Defesa Civil diz que há desabrigados em Sergipe

AS CHUVAS DOS ÚLTIMOS TRÊS DIAS DEIXARAM PELO MENOS 40 FAMÍLIAS DESABRIGADAS NO ESTADO; A PONTE DE SANTA ROSA DE LIMA APRESENTOU FISSURAS, MAS DER GARANTE QUE ESTRUTURA NÃO FOI ABALADA

Milton Alves Júnior

Depois de três dias seguidos de chuvas intensas e rajadas de ventos alcançando até 60 km/h, ao menos 40 famílias sergipanas seguem desabrigadas, recebendo apoio público social. Um levantamento apresentado pela Defesa Civil de Sergipe indica que, entre a tarde da sexta-feira (24), e a manhã de ontem, dez cidades interioranas se depararam com a necessidade de reivindicar, em caráter de urgência, auxílio técnico após contabilizar sucessivos danos provocados pelo mau tempo. Paralelo às intercorrências registradas em centenas de residências, houve, também, notificação indicando queda de árvores, postes de rede elétrica, comunidades ilhadas, colapso de placas [trânsito e publicitárias], inundações de ruas e avenidas, transbordamento de rios e dano estrutural em pontes.

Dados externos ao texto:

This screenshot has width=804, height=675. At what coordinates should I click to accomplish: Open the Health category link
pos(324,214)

Um relatório apresentado pela coordenação geral da Defesa Civil indica que, até a tarde de ontem, haviam solicitado amparo os seguintes municípios: Porto da Folha (três famílias desalojadas); Santa Rosa de Lima (ponte apresentou rachaduras); Poço Redondo (inundações e alagamentos); Salgado (retirada de algumas famílias de suas residências); Santana do São Francisco (telhados danificados e interrupção no serviço de energia elétrica); Telha (alagamentos); Pacatuba (queda de árvores e casas danificadas); Canindé de São Francisco (comunidade Marruá ficou isolada); São Cristóvão (queda de um poste e uma árvore) e Campo do Brito (11 pessoas de duas famílias foram desabrigadas).

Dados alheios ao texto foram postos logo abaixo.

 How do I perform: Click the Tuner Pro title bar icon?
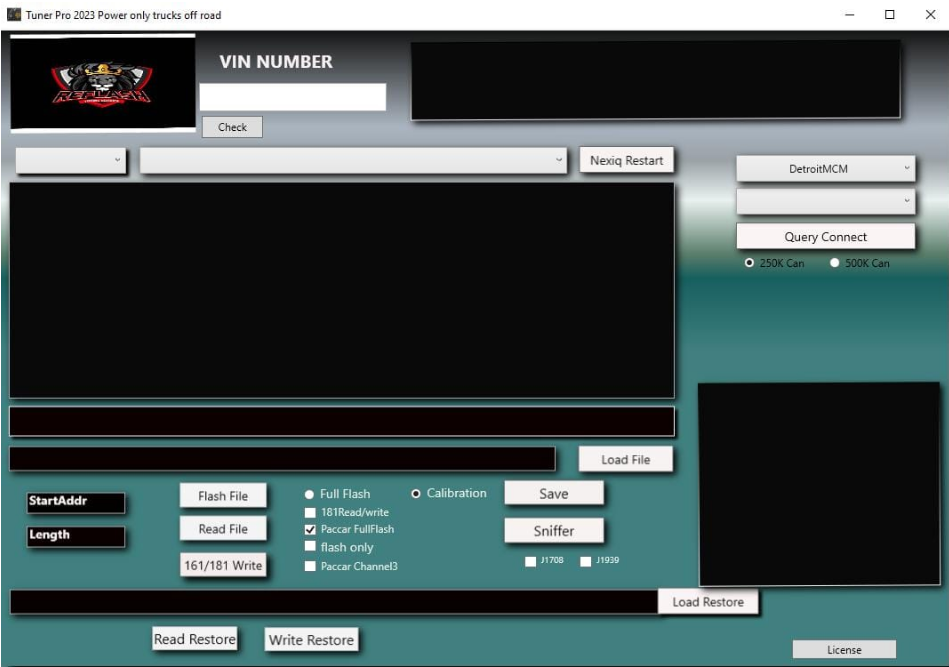[x=13, y=13]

As ações contam com a participação direta de agentes da Polícia Militar, Corpo de Bombeiros Militar e através de técnicos lotados nos departamentos administrativos da própria SSP. Por apresentar vulnerabilidade crítica inferior ao cenário trágico enfrentado pela região Sul do estado da Bahia, efetivo e aeronave pertencente ao Grupo Tático Aéreo (GTA), seguem em operação no estado vizinho. A permissão para o deslocamento foi autorizada pelo governador de Sergipe, Belivaldo Chagas, na tarde da última sexta-feira, dia 24. Apesar das dezenas de ocorrências envolvendo colapso de estruturas residenciais e famílias desalojadas, na menor unidade federativa do país nenhum óbito provocado pelas tempestades foi registrado pelo Instituto Médico Legal (IML) até a noite de ontem.

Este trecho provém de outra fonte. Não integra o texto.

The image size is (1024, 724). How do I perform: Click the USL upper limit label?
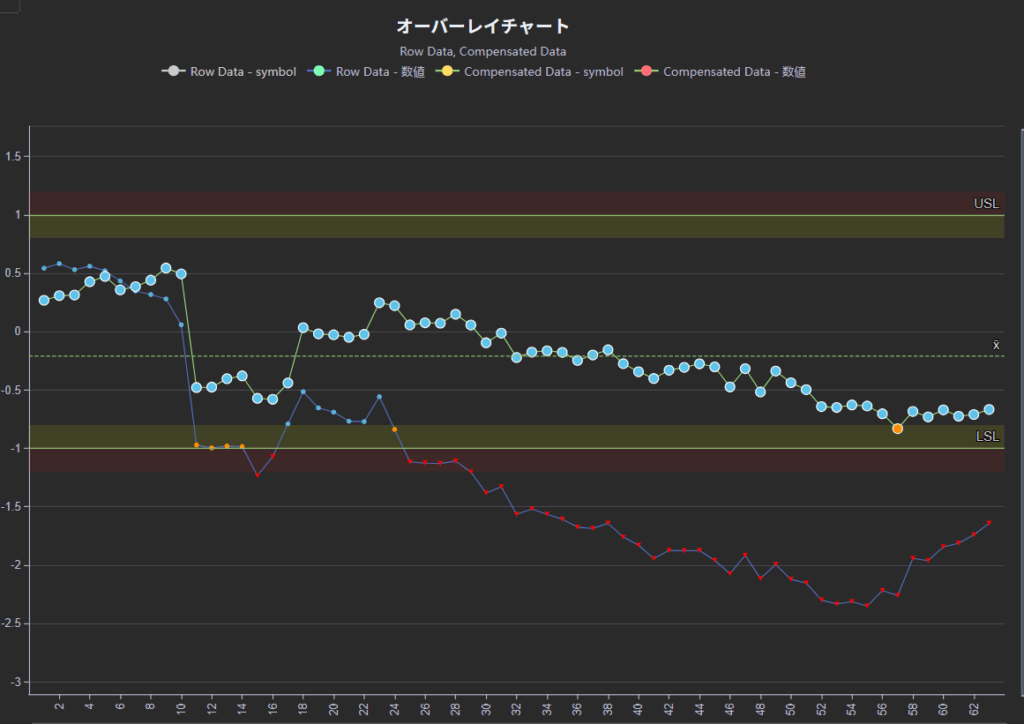[986, 204]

Na cidade de Neópolis, por exemplo, toda a safra de arroz que ainda não tinha sido colhida, foi perdida, segundo notificado pelos produtores responsáveis. Em nota pública, a prefeitura oficializou no final da manhã de ontem que de imediato comunicaria o fato ao governo do estado, com o objetivo de estudar e deliberar ações capazes de acolher todas as famílias afetadas. Apesar do pedido de intervenção governamental, o economista Luiz Moura lamenta que ações preventivas não tenham sido realizadas. “As chuvas vêm causando prejuízos de cerca de 60% e em alguns casos até 100% da produção dos pequenos e médios rizicultores. Estamos nos deparando com grandes perdas devido à falta de política pública e planos adequados no processo produtivo”, declarou.
Aeroporto – A empresa espanhola Aena Desarrollo Internacional, grupo responsável pela administração do Aeroporto Santa Maria, em Aracaju, confirmou que uma aeronave da empresa Azul, foi impossibilitada de decolar na madrugada de ontem depois que o sistema de iluminação da pista apresentou falhas no balizamento elétrico da pista de pouso e decolagem, entre 2h24 e 3h45. Análises periciais realizadas minutos após o cancelamento do voo, indicou que a pane foi provocada em decorrência das fortes chuvas, as quais também atingiram a capital sergipana. De acordo com a Azul, todos os passageiros que seguiam com destino à cidade de Campinas (SP), foram acolhidos, inclusive, com a disponibilização de voo extra.